📰 Reference: CBS News: Microsoft CrowdStrike Outage — Blue Screen of Death Fix
What Happened on July 19th, 2024
On July 19th, 2024, a faulty software update tied to the CrowdStrike and Microsoft outage triggered the infamous Blue Screen of Death (BSOD) on Windows computers across the globe — and businesses of all sizes felt the impact. If your system was set to auto-update, there is a good chance you woke up to a nightmare scenario: screens frozen, systems unresponsive, and operations at a complete standstill.
How to Fix the CrowdStrike BSOD
The good news? A fix exists. The recommended solution is to boot your affected Windows machine into Safe Mode and remove the problematic CrowdStrike driver — specifically, the csagent.sys file located in the CrowdStrike directory. Both Microsoft and CrowdStrike have released official step-by-step guidance walking users through this recovery process. You can find full details via the CBS News article linked above.
⚠️ Quick Fix Summary: Boot into Safe Mode → Navigate to the CrowdStrike directory → Delete or rename csagent.sys → Reboot normally.
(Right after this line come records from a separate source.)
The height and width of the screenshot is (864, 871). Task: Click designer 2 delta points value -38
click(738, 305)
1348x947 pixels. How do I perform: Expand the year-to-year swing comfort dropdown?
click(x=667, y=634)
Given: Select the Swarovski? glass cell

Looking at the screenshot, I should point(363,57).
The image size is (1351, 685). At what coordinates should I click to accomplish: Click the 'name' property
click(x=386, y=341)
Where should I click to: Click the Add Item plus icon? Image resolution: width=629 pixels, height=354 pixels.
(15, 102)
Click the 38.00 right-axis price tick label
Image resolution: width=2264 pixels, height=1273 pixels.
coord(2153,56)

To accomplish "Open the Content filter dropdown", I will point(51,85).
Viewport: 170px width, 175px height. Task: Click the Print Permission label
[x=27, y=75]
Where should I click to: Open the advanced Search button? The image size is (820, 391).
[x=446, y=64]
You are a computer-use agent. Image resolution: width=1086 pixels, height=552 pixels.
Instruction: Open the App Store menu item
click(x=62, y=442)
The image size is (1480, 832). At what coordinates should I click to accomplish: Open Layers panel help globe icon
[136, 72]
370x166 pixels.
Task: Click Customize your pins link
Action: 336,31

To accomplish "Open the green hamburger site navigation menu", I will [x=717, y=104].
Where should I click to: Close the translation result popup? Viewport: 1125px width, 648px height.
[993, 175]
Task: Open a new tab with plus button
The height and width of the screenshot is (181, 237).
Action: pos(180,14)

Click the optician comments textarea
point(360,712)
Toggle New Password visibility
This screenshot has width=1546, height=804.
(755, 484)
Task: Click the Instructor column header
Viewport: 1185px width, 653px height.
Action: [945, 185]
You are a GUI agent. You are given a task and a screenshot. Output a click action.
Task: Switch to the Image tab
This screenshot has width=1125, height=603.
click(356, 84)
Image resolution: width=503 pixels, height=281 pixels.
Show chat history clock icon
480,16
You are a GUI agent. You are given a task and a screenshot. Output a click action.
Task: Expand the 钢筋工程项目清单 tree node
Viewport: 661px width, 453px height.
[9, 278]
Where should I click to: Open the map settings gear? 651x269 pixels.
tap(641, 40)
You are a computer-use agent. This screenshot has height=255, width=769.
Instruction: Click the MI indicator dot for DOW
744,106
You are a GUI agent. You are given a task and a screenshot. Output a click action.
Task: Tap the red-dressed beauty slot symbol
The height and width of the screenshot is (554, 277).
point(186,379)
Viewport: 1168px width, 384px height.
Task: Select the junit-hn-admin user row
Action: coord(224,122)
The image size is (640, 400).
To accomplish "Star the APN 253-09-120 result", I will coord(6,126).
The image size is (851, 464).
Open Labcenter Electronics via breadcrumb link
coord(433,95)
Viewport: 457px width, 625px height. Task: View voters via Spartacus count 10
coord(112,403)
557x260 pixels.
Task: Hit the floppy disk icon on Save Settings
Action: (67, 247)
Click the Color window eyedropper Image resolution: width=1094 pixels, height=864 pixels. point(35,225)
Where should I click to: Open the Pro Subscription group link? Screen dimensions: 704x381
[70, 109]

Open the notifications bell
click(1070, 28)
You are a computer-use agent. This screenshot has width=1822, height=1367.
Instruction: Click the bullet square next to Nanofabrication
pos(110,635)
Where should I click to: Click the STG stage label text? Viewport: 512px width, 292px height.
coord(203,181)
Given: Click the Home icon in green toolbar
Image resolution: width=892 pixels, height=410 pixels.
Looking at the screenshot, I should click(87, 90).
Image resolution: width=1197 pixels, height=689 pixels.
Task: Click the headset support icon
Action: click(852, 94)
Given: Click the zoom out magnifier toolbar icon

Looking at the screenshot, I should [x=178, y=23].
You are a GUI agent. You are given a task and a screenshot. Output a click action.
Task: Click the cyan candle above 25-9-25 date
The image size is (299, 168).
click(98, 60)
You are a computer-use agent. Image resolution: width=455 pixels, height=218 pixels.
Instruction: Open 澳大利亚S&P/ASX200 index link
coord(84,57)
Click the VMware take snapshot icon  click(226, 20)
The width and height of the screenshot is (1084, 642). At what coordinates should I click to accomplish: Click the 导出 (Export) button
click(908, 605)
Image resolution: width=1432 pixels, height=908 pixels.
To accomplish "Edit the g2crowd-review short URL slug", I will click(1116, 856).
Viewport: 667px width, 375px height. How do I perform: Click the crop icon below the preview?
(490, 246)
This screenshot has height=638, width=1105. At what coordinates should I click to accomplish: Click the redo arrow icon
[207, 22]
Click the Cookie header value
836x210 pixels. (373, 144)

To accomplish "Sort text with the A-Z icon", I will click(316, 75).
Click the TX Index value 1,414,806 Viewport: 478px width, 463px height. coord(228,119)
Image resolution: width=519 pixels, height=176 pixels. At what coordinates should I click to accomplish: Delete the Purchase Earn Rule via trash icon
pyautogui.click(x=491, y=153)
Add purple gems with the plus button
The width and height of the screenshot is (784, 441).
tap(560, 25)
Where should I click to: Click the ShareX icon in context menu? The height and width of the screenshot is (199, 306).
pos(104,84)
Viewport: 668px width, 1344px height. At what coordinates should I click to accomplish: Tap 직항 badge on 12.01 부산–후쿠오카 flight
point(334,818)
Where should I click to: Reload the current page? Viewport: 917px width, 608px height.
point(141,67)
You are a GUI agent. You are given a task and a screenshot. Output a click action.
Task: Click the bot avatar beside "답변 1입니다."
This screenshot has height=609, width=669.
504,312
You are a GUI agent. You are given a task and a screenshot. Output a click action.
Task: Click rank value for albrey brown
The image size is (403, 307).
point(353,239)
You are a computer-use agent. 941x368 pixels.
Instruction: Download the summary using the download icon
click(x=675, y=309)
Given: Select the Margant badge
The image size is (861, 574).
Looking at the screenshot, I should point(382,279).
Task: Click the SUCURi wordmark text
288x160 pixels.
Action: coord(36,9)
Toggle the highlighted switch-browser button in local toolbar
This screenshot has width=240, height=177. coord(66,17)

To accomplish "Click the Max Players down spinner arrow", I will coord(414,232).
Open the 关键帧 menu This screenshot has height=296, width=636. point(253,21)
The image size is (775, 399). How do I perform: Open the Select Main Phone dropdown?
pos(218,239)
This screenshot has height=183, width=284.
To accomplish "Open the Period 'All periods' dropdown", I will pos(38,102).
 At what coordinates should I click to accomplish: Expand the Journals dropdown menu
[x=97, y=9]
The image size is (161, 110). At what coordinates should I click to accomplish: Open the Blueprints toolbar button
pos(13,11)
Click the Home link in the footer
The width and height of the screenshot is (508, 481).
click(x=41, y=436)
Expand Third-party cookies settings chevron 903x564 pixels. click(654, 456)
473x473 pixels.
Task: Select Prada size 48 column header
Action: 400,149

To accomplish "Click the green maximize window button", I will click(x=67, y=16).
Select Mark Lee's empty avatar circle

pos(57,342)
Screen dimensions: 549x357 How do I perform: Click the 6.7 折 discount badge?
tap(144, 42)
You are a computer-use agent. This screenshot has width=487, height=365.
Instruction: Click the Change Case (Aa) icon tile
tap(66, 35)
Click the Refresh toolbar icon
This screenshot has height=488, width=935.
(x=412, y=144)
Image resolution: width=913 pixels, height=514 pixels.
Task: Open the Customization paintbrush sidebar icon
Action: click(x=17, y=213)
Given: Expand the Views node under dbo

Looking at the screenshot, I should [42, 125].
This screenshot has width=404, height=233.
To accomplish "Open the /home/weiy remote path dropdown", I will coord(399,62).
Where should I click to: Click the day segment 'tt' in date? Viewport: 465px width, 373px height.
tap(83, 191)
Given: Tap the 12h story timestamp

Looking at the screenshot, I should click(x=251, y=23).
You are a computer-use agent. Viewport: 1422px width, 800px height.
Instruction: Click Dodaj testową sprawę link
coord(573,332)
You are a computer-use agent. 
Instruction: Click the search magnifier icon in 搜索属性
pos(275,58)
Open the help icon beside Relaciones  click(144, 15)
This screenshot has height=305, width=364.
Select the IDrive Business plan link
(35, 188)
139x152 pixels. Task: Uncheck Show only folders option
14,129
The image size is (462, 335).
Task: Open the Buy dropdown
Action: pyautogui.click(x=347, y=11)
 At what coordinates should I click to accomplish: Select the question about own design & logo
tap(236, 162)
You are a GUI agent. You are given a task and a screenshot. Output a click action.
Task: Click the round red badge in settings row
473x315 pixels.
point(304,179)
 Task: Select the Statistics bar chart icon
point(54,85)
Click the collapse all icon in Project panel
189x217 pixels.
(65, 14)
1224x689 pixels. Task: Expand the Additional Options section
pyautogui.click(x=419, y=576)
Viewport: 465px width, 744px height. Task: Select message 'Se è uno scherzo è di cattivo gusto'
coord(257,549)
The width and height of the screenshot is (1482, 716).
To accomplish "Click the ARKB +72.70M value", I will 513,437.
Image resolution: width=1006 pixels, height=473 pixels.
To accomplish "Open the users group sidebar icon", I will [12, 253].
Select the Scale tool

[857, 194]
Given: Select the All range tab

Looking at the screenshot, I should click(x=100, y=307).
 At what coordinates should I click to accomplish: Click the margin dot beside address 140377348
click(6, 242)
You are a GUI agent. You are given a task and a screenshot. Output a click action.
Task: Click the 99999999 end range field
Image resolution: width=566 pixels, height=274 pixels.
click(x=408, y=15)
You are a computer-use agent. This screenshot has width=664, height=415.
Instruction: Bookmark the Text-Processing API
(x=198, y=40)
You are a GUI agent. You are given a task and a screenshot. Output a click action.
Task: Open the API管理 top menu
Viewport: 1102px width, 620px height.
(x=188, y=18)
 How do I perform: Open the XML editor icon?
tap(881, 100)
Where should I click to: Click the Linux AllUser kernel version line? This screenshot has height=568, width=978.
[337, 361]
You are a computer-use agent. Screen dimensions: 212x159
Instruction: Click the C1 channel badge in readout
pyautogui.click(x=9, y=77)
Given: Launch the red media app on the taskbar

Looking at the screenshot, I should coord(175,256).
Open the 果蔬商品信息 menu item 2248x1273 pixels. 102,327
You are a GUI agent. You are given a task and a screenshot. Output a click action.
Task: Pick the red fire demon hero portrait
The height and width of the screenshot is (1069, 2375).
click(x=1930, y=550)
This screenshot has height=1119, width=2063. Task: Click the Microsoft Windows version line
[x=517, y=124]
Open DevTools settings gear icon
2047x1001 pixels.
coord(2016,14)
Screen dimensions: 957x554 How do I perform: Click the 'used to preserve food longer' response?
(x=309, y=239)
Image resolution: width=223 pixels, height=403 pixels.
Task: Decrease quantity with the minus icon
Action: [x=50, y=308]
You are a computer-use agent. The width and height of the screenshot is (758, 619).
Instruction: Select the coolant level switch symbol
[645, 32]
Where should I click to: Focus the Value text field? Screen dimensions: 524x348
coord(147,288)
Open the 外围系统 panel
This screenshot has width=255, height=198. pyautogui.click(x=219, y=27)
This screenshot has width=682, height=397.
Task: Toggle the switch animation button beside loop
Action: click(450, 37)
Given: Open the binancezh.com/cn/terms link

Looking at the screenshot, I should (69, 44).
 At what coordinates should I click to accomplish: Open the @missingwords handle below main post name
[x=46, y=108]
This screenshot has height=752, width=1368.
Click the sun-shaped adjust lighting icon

Why This Hit Businesses So Hard
What made this outage particularly painful for businesses was its sheer scale. Imagine every digital display, point-of-sale terminal, and back-office PC in your store suddenly going dark — simultaneously. For companies with small IT teams, manually recovering each individual machine became an exhausting, time-consuming ordeal. My sincere appreciation goes out to every IT professional who spent that Friday scrambling to restore operations.
How My Stores Stayed Operational
Fortunately, my own stores were not affected. I make it a personal policy to disable automatic Windows updates and instead perform manual updates on-site on a monthly schedule. This approach gives me full control over what gets installed and when — and moments like this are exactly why that policy exists. As of July 19th, 2024, all of my locations running Windows 10 and Windows 11 remained fully operational.
I will admit that last month’s update did give me a brief scare, so I held off and waited for Microsoft to release a follow-up patch that resolved the issue. That fix arrived shortly after — and what a relief it was. There is nothing quite like the terrifying mental image of Blue Screens of Death spreading across every monitor in your store in the middle of the night while you are asleep. For many business owners this week, that nightmare became very real.
Endpoint Central Dashboard During the Outage


The Key Takeaway for Business Owners
Think carefully before enabling automatic updates on business-critical machines. A controlled, manual update schedule requires more planning and effort, but it can protect you from a catastrophic, wide-scale outage at the worst possible moment. The July 19th CrowdStrike incident is a clear reminder that even trusted, enterprise-grade security software can become your biggest liability overnight.
- Disable automatic updates on all point-of-sale and mission-critical Windows machines.
- Test updates on one non-critical machine before rolling out store-wide.
- Monitor patch notes from vendors like Microsoft and CrowdStrike before applying updates.
- Keep a recovery plan ready — know how to boot into Safe Mode and access system directories quickly.